Suara.com - Presiden Joko Widodo menginstruksikan kepada Kapolri Jenderal Tito Karnavian untuk segera mengungkap kasus penyerangan dengan air keras terhadap penyidik KPK Novel Baswedan.
"Beliau memerintahkan agar dituntaskan sesegera mungkin, itu perintah beliau," kata Tito dalam konferensi pers di kantor Presiden usai menghadap Jokowi, Senin (31/7/2017).
Tito mengatakan telah melaporkan perkembangan penanganan kasus Novel hingga kendala lapangan yang ditemui penyidik.
"Kami sudah sampaikan langkah-langkah yang sudah kami lakukan. Prinsipnya kami ingin agar sesegera mungkin, tapi kadang-kadang ada kendala-kendala di lapangan," kata dia.
Dalam waktu dekat, Polri bertemu KPK untuk membahas langkah-langkah pembentukan tim gabungan investigasi.
"Mungkin dalam beberapa hari ke depan kami akan melakukan pembicaraan dengan komisioner KPK untuk membahas langkah-langkah, baik pemeriksaan mendengar keterangan Novel secara detail di Singapura maupun bahas tim penyelidik dari KPK yang bergabung dengan Polri. Tim gabungan ini untuk memverifikasi teknis hal-hal yang sudah dikerjakan oleh Polri maupun untuk melakukan langkah-langkah bersama ke depan dalam rangka mengungkap kasus ini. Jadi namanya tim gabungan Polri-KPK," ujar dia.
Sejumlah pihak, termasuk Novel sendiri pesimistis kasus terungkap jika ditangani sendiri oleh Polri. Novel menduga ada keterlibatan petinggi Polri dalam kasusnya. Itu sebabnya, dia menginginkan dibentuk independen.
Amnesty International Indonesia mendesak Presiden untuk membentuk tim pencari fakta. Sebab, sudah lebihd ari seratus hari, pelaku belum ditangkap.
"Rencana Presiden mengundang Kepala Kepolisian Indonesia Jenderal Tito Karnavian perlu ditindaklanjuti dengan pembentukan TPF untuk segera membuka kebenaran kasus tersebut," kata Direktur Amnesty International Indonesia Usman Hamid melalui keterangan pers yang diterima wartawan.
Mantan Koordinator Kontras itu menjelasan pendirian TPF sangat penting, sebab besar kemungkinan kasus Novel tak terlepas dari urusan politik.
Menurutnya Novel diserang karena mengusut keterlibatan petinggi-petinggi pemerintah dan DPR dalam kasus-kasus korupsi.
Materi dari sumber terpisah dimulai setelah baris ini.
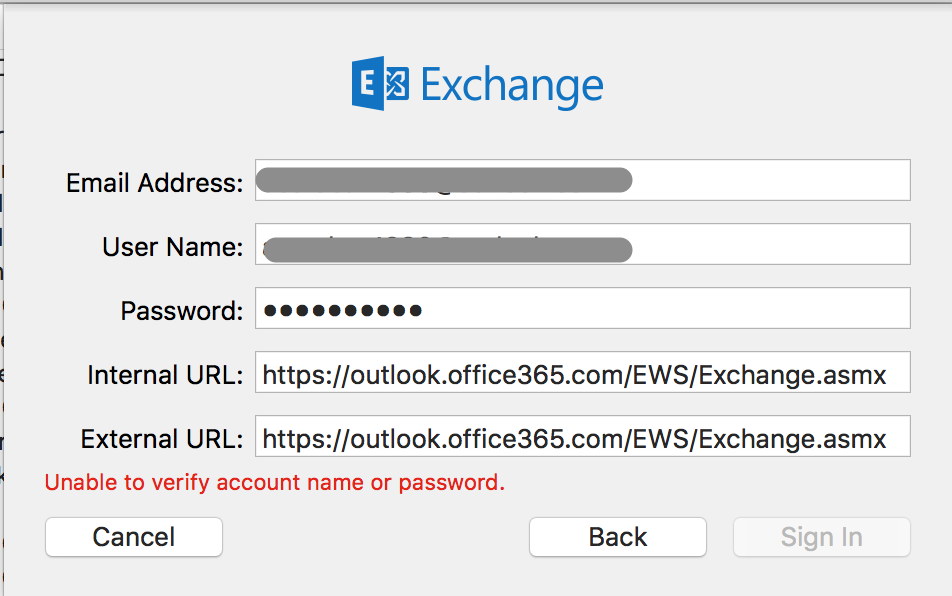Click the gray redaction bar in User Name
Screen dimensions: 952x596
(450, 249)
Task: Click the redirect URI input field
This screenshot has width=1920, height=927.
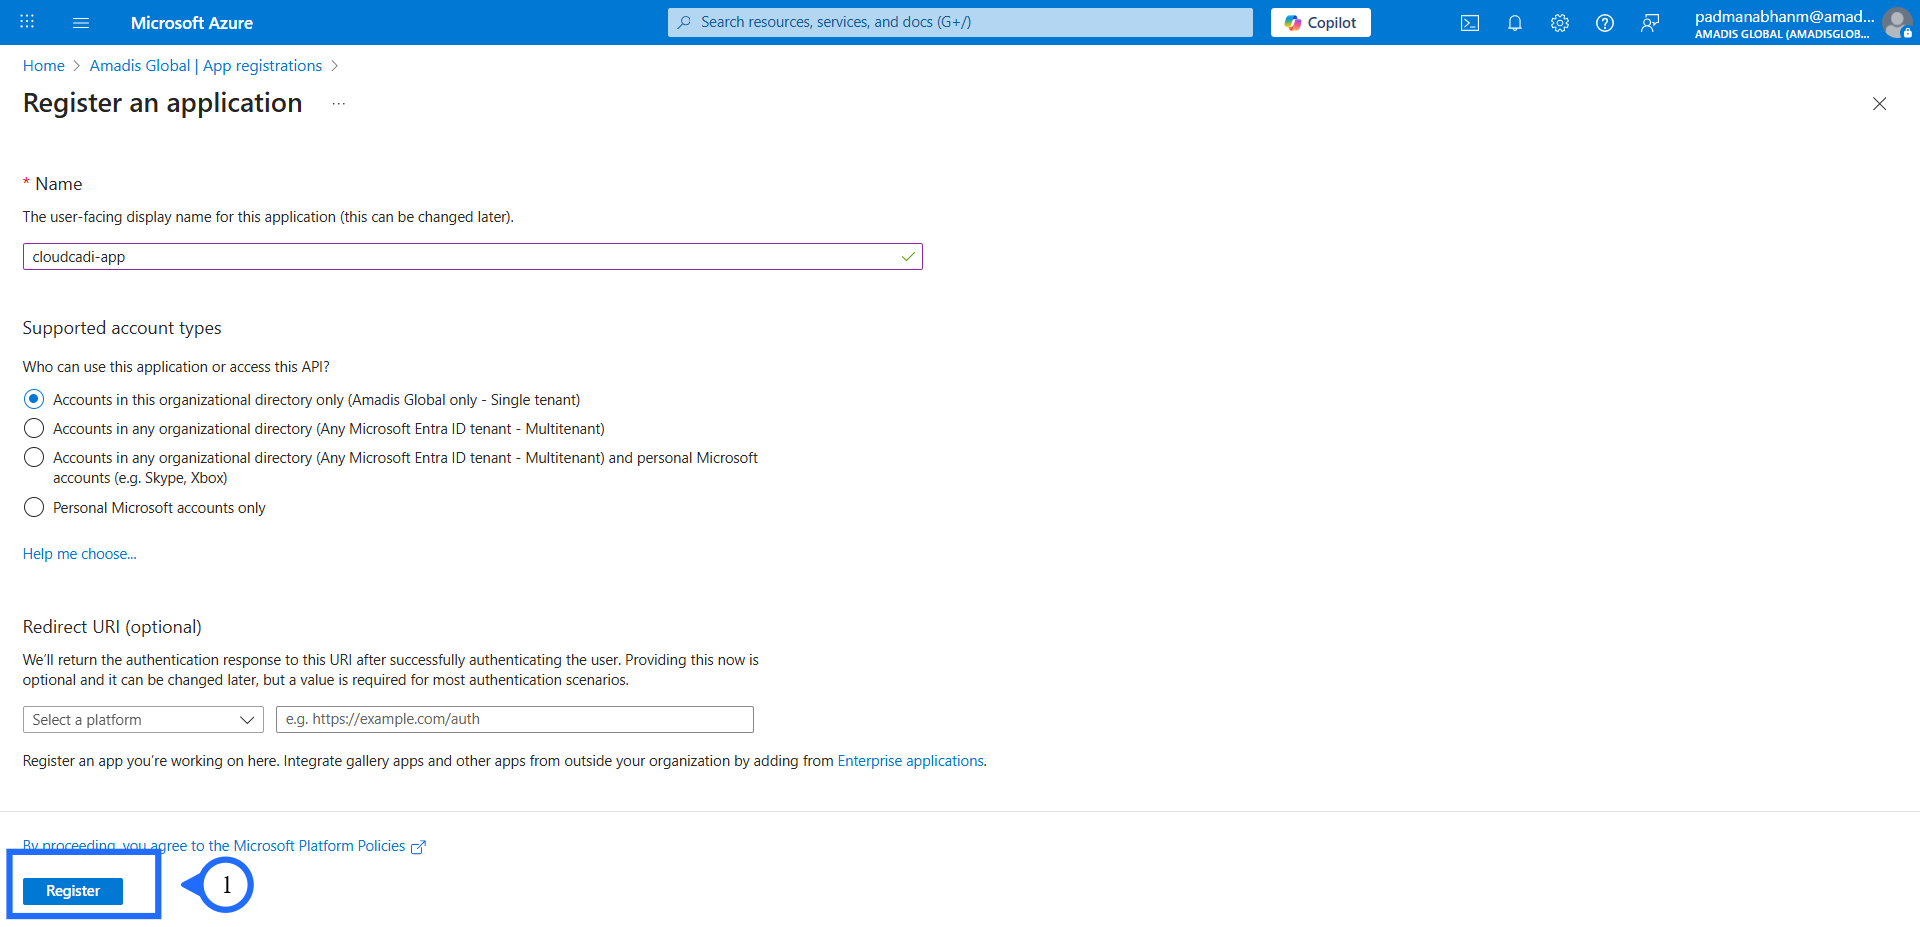Action: tap(514, 720)
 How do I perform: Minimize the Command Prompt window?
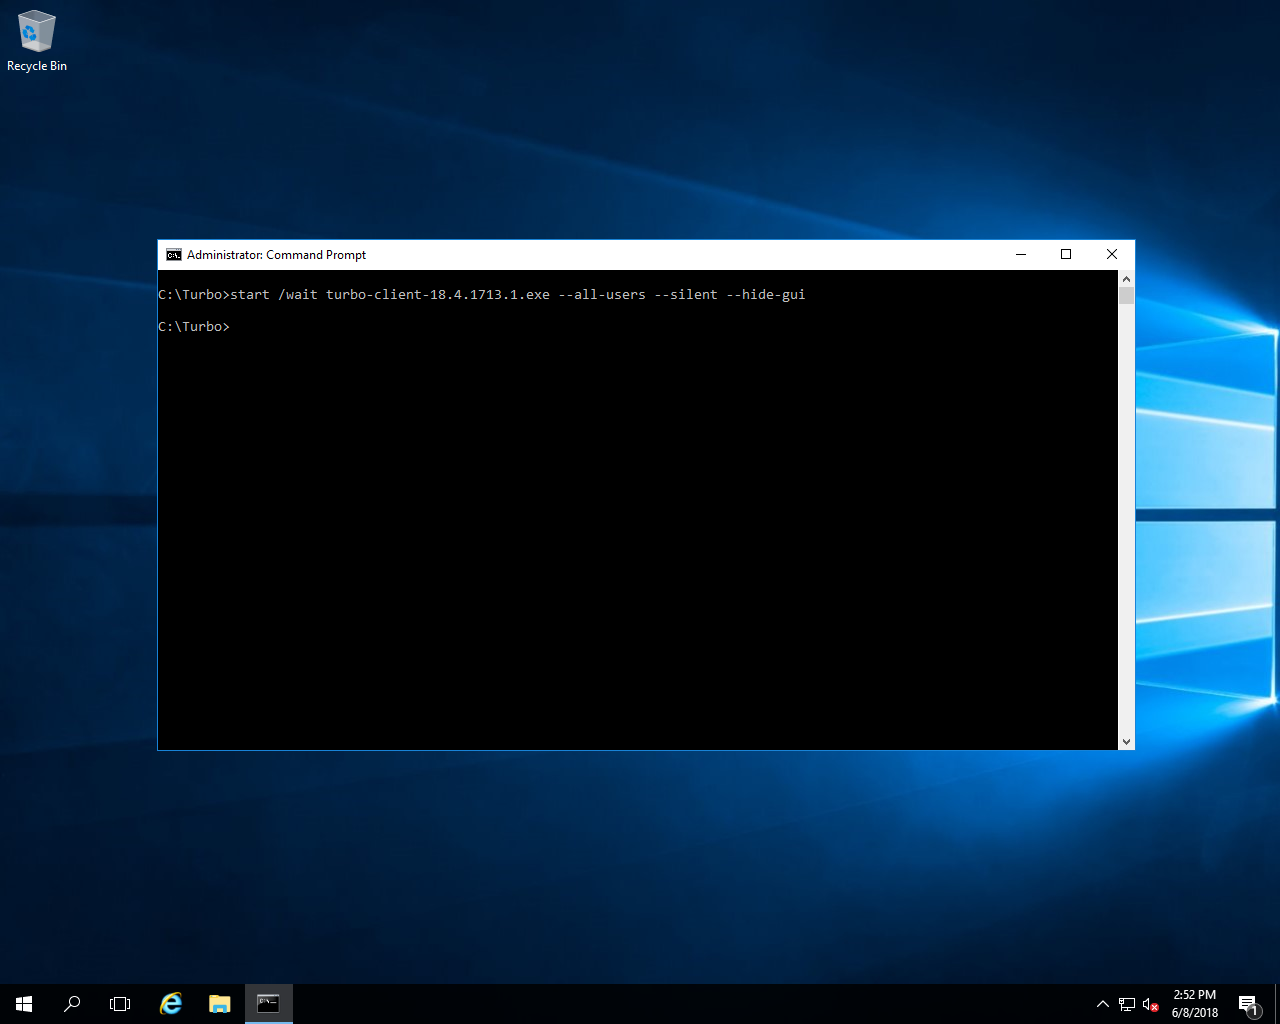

"Apalagi baru-baru ini, Novel sendiri menyebut ada keterlibatan jenderal polisi dalam penyerangan terhadap dirinya. Jiwanya pun dalam bahaya," kata Usman.
Kata Usman, penyerangan terhadap pegiat antikorupsi bukan terjadi pertama kalinya. Pada Tahun 2010, aktivis Indonesian Corruption Watch, Tama Satrya Langkun diserang oleh beberapa orang pada dini hari. Namun kasusnya masih terbengkalai hingga saat ini.
Berbeda dengan kasus pembunuhan aktivis Munir Said Thalib yang berhasil diungkap pelaku dan motif kejahatannya berkat usaha dari TPF, meski dalang di balik pembunuhan itu tak pernah dipenjarakan. Belajar dari pengalaman dua kasus tersebut, pembentukan TPF dalam penyelesaian kasus Novel Baswedan adalah keharusan.
"Pembentukan TPF kasus Novel ini penting untuk mencegah munculnya korban-korban lain di masa mendatang. Pengawasan kasus ini harus terus dilakukan agar tak berulang kepada siapapun, apalagi kepada mereka yang berusaha menegakkan hukum dan HAM," kata Usman.